Facebook co-founder says the 1 percent should give cash to working people - allenleein
https://www.recode.net/2018/3/14/17117892/chris-hughes-fair-shot-book-guaranteed-income-one-percent-money-ubi-kara-swisher-decode-podcast
======
maxharris
No, they should be left free to do what they want. Because that's the
principle by which people such as Elon Musk have the resources necessary to
revolutionize transportation, internet service (they are working on
geosynchronous satellites that promise to provide fast, affordable internet
access), space travel, etc.

Do I really need to explain how the introduction of things such as the
Hyperloop, electric cars, a global wireless internet service, backing up
humanity on Mars provides a benefit to everyone, including "working people?"

How about the overview effect? By making it much cheaper to access space with
BFR, more people will experience this. And that might reduce the level of
support for war and other calamitous behavior:
[https://en.wikipedia.org/wiki/Overview_effect](https://en.wikipedia.org/wiki/Overview_effect)

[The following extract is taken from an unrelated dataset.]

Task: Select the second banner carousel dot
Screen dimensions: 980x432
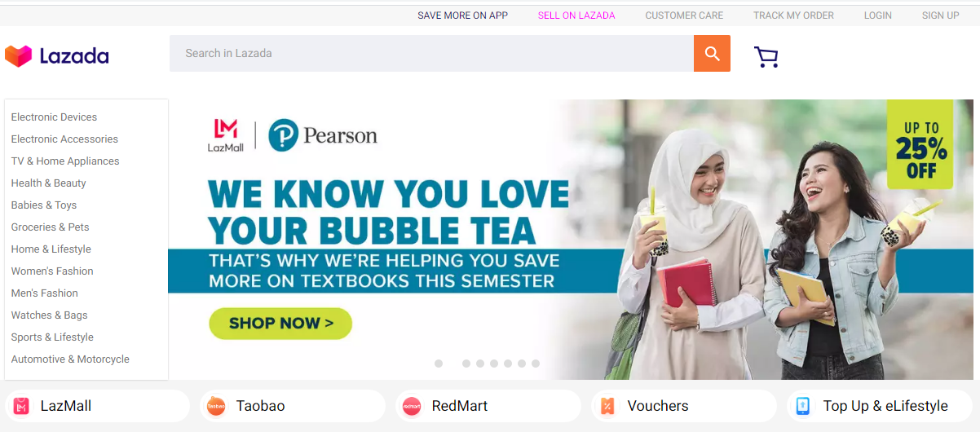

And yes, I know people will tell you that all of the above is only affordable
by wealthy people. But that's not how technology works. Early adopters (rich
tech people) pay lots, offsetting R&D costs, and each successive wave of the
technology is cheaper, faster, better. For example, the original iPhone was
expensive. But lots of people have iPhones today, each of which is far more
capable than the original model.